Learn how to make kimchi jigae yourself!
At night, we joined some friends who were living in Seoul and headed to Hongdae (홍대), an area around Hongik University full of bars and clubs. Korean college students definitely party harder than their Chinese counterparts, and we had a great night out there. Although we easily could have spent the whole week in Seoul, we headed out to see a bit more of the country.
Hongdae by night.
We were fortunate enough on our visit that there was a Visit Korea promotion going on with free buses for tourists. Our plan was to head to Busan to visit a friend, but we decided to take advantage of the free ride and hop on the bus bound for Gyeongju, where we could then change to a bus for Busan. With just a few hours in between buses, we weren’t able to do much there. Our afternoon was spent with a visit to the Bulguksa Temple (불국사) and a stroll up to the Seokguram Grotto (석굴암 석굴). It’s too bad we didn’t have an extra day so we could actually overnight in Gyeongju. My Korean students have told me it’s a really nice place, so I guess I’ll just have to go back!

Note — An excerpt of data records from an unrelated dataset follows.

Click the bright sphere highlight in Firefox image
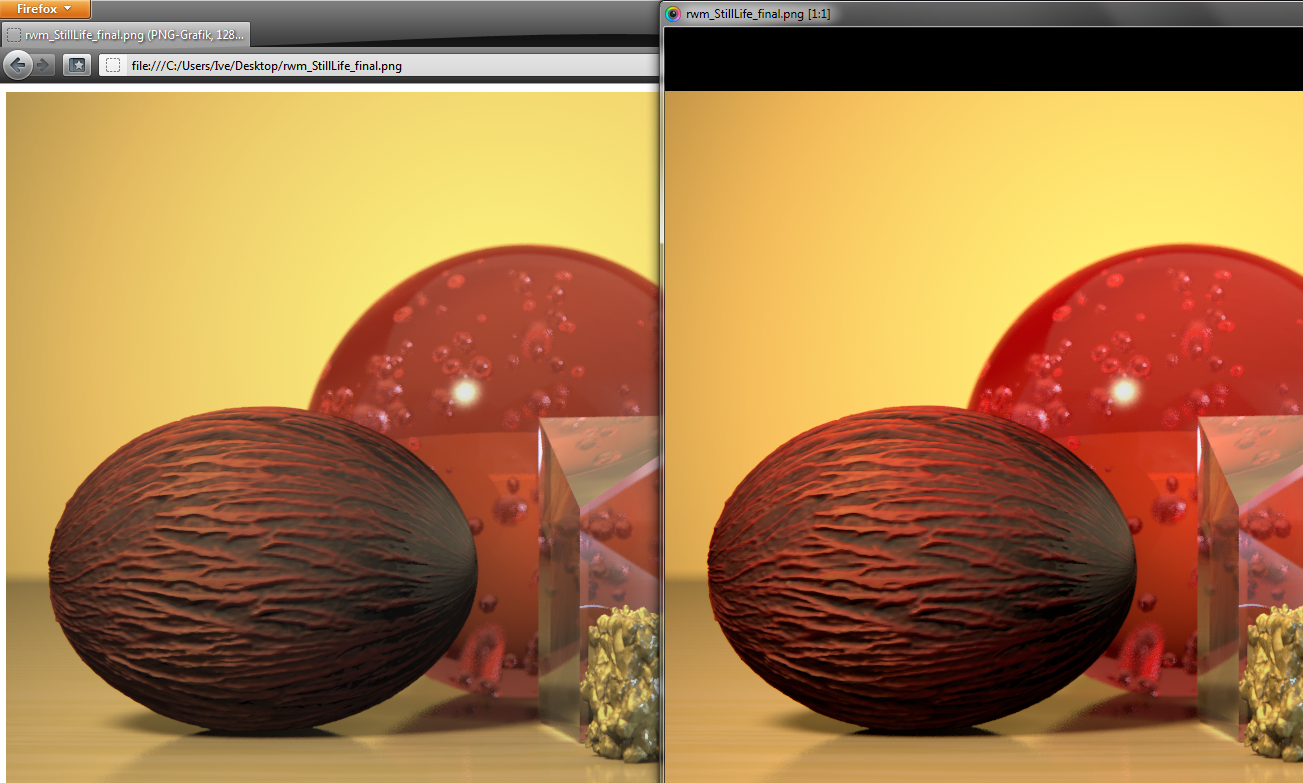 coord(464,392)
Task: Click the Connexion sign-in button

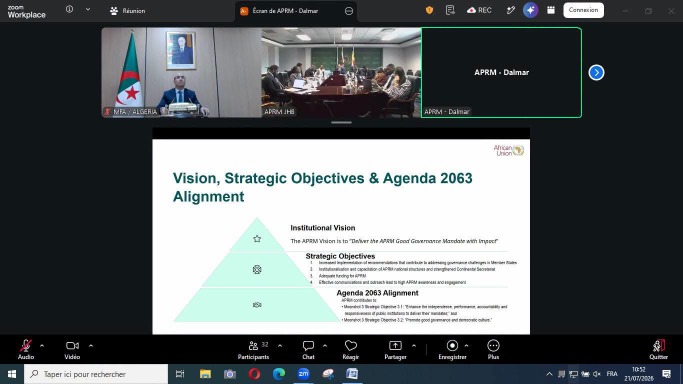Action: [x=583, y=10]
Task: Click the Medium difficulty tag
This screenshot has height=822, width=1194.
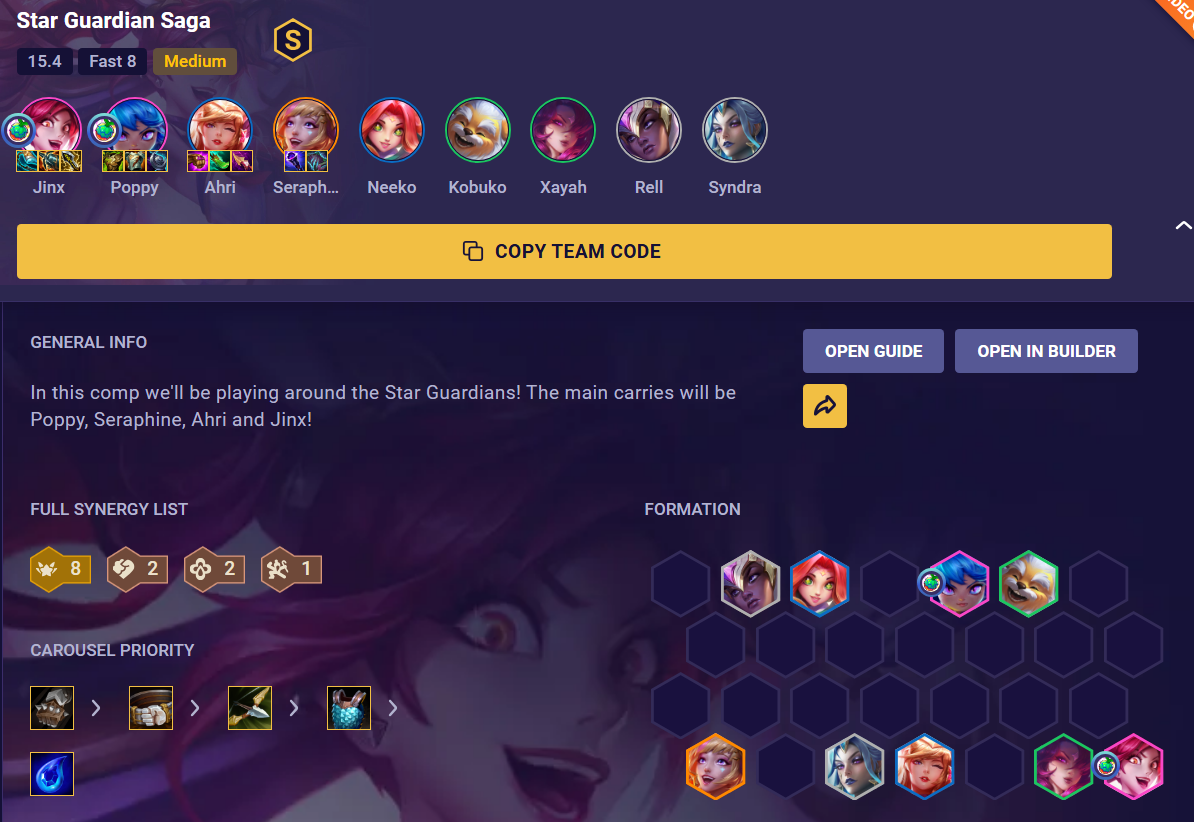Action: click(x=195, y=62)
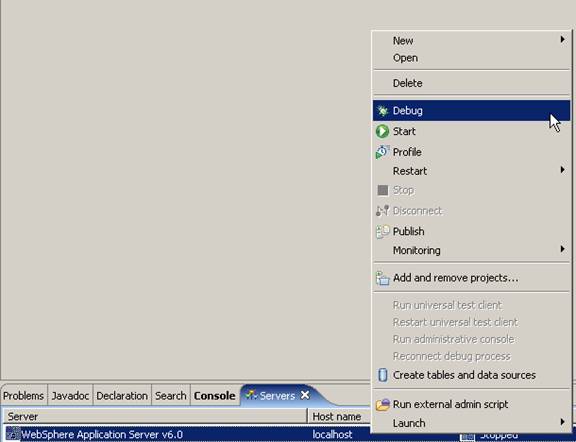Screen dimensions: 576x442
Task: Click the Debug bug icon
Action: coord(382,111)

The second largest city in Korea, Busan is famous primarily for its beaches. After a busy couple of months working in Beijing and the action-packed trip in Seoul, we were excited to kick back and relax for a few days. A friend of mine was living there at the time, so we simply spent our time catching up, lounging on the beach, feasting on Korean BBQ, and drinking plenty of soju (소주). As with the beaches in most Asian countries, it was a funny contrast between the locals and the foreigners. Whereas we donned our bathing suits and nothing more, locals chose to jump in the water fully-clothed. The white people try to get a tan while the Asians try to remain as white as possible.
There’s a lot more to do in Busan – temples, parks, museums, markets, boat tours, and so on. It’s also a very festive city – an international film festival, rock festival, and fireworks festival all go down here annually. If you’re more into the outdoors, you can do a variety of hikes in the area. They’ve also got baseball, basketball, and football (soccer) teams in Busan if you’d rather be a spectator.
14 Things to Do in Busan
As per usual, our trip went by too fast. It was a short and sweet journey in Korea, and it definitely left me wanting more. Living in such a massive country as China, it’s easy to sell Korea short. This trip made me realize that although it is a small country, there’s still so much to see, do, and learn in Korea. Hopefully I’ll make it back there for another visit one of these days, or who knows – maybe I’ll just move there.